Subject: Re: TRIAC "wears out" on dimmer circuit
X-Newsreader: Microsoft Outlook Express 5.50.4522.1200
Date: Tue, 29 Oct 2002 00:16:34 +1100
NNTP-Posting-Date: Tue, 29 Oct 2002 00:07:29 EST
Organization: Telstra BigPond Internet Services (http://www.bigpond.com)
"N. Thornton" wrote in message
> Secondly the bulb surge currents. 12x20w = 240 watts at 240v, 1A rms
> running. With bulbs at a tenth their R at switch on, that will be 10A.
> With mains at Vpeak in the cycle, that will be 14A. With noise on the
> mains as well it will be higher still at times.
> If you pick a 143 triac it should cope with that easily. But that
> isn't the end of the story.
** The single cycle rating is 100 amps and 20 watt bulbs have extremely
short time constants. The 12 amp triac should be good for 1000 watts worth
> Triac voltage: 240v supplies see occasional spikes of way above 240 x
> 1.4. In fact if you dont have a filter on the input I would go for a
> 1kV rated part for reliability. Filtering is very desirable. A 400v
> triac with no filter is a no-no really.
** Excess voltage merely triggers a triac on.
> Thirdly I assume you want this thing to survive.
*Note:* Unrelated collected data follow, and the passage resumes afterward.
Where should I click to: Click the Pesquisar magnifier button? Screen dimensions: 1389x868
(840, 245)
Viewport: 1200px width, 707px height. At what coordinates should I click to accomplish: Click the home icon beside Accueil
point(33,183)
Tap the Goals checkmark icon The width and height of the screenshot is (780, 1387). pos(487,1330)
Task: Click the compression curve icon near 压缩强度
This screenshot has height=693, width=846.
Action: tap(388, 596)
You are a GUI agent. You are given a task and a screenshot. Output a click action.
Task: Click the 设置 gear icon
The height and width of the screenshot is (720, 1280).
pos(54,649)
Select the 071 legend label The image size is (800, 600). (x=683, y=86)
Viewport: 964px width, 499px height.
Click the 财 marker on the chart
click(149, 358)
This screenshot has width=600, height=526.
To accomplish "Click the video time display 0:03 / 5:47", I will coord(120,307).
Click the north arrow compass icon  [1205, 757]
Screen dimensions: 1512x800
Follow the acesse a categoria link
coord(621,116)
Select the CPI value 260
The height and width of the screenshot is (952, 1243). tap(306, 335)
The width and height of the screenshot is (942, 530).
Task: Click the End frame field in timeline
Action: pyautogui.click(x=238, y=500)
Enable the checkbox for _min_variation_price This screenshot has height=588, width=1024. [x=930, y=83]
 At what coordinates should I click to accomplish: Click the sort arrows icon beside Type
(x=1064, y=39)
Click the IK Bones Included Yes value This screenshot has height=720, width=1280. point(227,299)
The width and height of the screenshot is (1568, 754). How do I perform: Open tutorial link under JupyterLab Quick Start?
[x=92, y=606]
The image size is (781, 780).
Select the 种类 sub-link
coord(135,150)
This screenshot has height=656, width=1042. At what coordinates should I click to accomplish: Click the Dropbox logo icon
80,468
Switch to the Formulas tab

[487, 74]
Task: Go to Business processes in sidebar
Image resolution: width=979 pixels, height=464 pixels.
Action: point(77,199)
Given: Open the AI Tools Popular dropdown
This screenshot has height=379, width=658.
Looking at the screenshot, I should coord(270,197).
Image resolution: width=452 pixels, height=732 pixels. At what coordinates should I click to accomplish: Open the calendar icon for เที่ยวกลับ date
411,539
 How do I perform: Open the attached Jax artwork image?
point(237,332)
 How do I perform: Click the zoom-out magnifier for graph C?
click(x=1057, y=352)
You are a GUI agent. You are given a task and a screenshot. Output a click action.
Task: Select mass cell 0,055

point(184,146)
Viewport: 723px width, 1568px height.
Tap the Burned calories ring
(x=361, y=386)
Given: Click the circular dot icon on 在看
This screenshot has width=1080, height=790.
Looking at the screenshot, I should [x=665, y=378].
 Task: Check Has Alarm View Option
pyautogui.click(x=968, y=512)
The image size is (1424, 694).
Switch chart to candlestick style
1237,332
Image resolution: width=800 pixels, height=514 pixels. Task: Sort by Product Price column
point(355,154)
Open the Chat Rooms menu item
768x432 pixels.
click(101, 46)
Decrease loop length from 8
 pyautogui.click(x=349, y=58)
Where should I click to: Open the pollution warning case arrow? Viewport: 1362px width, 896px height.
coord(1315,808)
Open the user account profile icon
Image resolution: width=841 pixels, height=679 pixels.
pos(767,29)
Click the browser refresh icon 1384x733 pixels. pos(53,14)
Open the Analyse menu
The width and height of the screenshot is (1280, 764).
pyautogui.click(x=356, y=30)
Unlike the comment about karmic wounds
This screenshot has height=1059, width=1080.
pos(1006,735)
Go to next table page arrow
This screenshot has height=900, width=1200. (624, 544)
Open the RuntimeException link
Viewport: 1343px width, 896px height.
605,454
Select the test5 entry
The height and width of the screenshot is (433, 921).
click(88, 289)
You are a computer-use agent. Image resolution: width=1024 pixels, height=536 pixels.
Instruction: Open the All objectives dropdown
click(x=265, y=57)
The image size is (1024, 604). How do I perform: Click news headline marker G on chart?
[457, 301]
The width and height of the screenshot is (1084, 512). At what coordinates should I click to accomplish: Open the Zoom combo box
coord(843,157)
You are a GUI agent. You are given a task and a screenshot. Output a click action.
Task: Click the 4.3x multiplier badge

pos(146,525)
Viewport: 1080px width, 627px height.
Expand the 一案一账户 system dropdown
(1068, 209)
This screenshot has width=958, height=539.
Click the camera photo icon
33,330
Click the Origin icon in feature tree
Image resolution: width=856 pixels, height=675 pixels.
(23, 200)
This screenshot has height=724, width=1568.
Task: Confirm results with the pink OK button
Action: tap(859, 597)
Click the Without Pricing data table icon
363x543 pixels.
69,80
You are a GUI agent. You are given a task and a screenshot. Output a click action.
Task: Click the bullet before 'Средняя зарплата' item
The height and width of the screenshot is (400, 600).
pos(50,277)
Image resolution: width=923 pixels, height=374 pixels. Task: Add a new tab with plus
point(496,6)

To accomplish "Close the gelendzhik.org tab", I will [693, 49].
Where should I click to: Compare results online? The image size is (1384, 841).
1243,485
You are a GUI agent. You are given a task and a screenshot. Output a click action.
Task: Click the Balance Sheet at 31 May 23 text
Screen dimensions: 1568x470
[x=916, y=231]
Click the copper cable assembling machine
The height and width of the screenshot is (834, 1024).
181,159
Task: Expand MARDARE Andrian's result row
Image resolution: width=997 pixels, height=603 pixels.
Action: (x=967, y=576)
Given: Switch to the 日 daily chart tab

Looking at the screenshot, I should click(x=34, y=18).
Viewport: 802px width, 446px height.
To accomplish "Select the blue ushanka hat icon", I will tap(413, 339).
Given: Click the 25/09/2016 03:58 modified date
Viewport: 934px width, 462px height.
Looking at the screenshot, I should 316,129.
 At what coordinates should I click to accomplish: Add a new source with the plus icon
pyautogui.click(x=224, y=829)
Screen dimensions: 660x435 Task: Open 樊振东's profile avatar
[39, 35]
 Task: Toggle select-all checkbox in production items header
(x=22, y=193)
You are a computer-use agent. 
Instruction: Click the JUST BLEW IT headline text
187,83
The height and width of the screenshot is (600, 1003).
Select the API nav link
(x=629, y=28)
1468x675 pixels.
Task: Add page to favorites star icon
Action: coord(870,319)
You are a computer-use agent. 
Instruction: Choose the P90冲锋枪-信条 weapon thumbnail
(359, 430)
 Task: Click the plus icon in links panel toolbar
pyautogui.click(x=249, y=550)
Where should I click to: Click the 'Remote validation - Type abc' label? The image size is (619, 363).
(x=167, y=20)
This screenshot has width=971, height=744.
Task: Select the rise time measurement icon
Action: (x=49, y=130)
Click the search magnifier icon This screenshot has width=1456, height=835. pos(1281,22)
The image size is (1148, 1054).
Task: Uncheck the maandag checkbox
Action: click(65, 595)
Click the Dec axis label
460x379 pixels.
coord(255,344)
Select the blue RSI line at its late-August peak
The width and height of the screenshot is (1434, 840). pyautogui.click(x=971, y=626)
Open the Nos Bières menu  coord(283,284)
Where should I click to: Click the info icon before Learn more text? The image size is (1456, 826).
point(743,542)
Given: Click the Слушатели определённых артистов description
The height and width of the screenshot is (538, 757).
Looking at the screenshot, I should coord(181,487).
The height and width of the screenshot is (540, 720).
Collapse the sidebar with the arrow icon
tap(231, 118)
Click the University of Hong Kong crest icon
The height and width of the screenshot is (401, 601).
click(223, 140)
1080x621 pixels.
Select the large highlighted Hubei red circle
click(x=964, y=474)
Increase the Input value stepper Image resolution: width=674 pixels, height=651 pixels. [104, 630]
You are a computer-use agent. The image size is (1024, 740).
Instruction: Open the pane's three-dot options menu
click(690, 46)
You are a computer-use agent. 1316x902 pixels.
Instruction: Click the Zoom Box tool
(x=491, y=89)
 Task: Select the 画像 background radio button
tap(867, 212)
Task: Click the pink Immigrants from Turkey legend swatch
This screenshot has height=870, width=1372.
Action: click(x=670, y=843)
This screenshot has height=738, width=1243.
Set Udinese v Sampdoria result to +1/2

Dimmers are famous
> for dying when a bulb blows. When a filament bulb blows it sometimes
> produces an arc across the filament, and i can effortlessly exceed 60A
> until the bulb fuse blows. So I would want a triac that can handle
> more than just the running load.
** An arc across the remaining ends will never be anything like 60
> Moral of the story: avoid capacitor surges, use a bigger triac, and
> fuse carefully to catch bulb failures.
** The cap may be a problem - nothing else is.